The new process, which was set to go into effect next year, would have mandated that companies explain the differences between numbers on 1099-K forms and their internal records. This rule was termed an "onerous and unnecessary extra step" by the National Federation of Independent Business (NFIB).
The NFIB explained the situation this way: "Section 6050W of the Internal Revenue Code, added by Section 3091 of the Housing and Economic Recovery Act of 2008, requires information returns (Form 1099-K) to be made regarding annual gross receipts reimbursements to settle merchant card transactions. Recently, the IRS added a Line 1a-e on business tax returns requiring business taxpayers to reconcile their actual gross receipts with the aggregate gross receipts amounts from Form 1099-K."
The IRS announced it would not go forward with Line1a-e on business tax returns. The NFIB had protested the rule, saying that a company's internal record of gross receipts would "rarely match" the amount payments processors report on 1099-K forms. That figure on the forms could include cash refunds, sales tax, tips, and other fees that merchants would not consider part of gross receipts, CFO magazine reported.

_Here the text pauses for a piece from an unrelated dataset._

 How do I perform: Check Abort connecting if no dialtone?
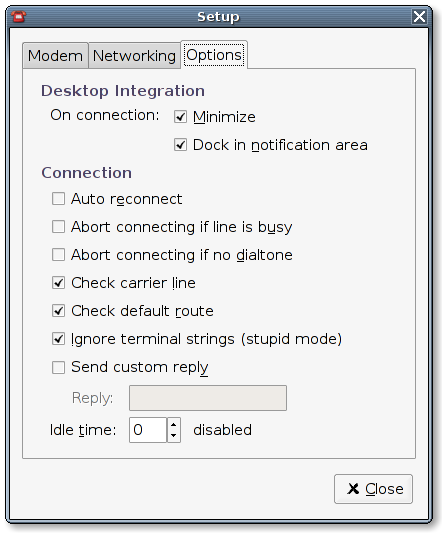click(x=58, y=255)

The IRS said in its letter to the NFIB, "There will be no reconciliation required on the 2012 form, nor do we intend to require reconciliation in future years." The reporting of gross receipts and sales on the 2012 income tax forms will be modeled on the 2010 income tax forms.
"The many complications in our country's tax code often put the small business owner at a disadvantage with government compliance," NFIB CEO Dan Danner said in a statement. "For this reason, NFIB fought so hard to have this provision eliminated and we count this as a small, but important, step in the direction of simplifying the tax code overall." Small businesses spend more than $74 per hour on meeting their tax compliance obligations, the NFIB says.
Lewis Taub, tax director at McGladrey & Pullen LLP, told CFO magazine that business groups might want to change their record keeping. Payment processes must continue to submit 1099-K forms, and a difference between the numbers on the forms and the gross receipts on the merchant's tax returns could trigger an audit.